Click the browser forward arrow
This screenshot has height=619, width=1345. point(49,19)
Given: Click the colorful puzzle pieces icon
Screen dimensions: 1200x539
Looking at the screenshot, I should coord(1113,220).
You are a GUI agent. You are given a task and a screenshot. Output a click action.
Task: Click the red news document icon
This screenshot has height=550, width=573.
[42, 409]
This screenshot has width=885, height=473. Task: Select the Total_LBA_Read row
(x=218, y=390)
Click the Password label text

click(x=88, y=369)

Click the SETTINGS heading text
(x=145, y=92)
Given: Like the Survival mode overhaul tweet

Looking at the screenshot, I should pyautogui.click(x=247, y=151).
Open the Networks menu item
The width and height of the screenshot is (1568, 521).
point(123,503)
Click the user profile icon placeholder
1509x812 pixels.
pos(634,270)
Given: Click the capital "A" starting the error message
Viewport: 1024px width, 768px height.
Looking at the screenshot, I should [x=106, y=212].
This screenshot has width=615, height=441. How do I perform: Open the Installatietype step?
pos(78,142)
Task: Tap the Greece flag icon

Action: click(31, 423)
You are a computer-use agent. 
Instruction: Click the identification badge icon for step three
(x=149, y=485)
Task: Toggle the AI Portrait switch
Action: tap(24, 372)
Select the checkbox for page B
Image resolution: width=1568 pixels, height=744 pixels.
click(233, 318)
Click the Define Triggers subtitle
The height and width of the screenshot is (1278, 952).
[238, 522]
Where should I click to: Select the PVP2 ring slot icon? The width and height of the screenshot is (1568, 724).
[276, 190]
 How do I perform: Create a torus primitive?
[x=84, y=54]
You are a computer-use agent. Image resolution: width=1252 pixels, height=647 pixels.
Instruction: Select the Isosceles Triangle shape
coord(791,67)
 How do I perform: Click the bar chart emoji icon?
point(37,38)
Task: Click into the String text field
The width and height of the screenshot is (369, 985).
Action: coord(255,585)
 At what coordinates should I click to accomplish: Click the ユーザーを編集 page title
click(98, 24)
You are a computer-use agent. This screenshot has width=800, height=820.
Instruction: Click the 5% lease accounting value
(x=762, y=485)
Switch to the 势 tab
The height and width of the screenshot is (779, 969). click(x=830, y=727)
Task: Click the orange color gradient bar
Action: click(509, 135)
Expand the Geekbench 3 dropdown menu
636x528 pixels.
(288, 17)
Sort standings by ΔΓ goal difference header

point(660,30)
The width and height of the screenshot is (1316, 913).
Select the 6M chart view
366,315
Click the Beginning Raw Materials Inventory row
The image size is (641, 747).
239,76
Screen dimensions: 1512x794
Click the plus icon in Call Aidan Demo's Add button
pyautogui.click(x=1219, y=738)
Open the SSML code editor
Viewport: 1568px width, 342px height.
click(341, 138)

....................

AIM OF THE TASK ->
Please find every line in the records above that holds the word "computer" and copy it.

PROBLEM SOLUTION ->
You are a computer-use agent. 
You are a computer-use agent. Image resolution: width=1252 pixels, height=647 pixels.
You are a computer-use agent. This screenshot has width=800, height=820.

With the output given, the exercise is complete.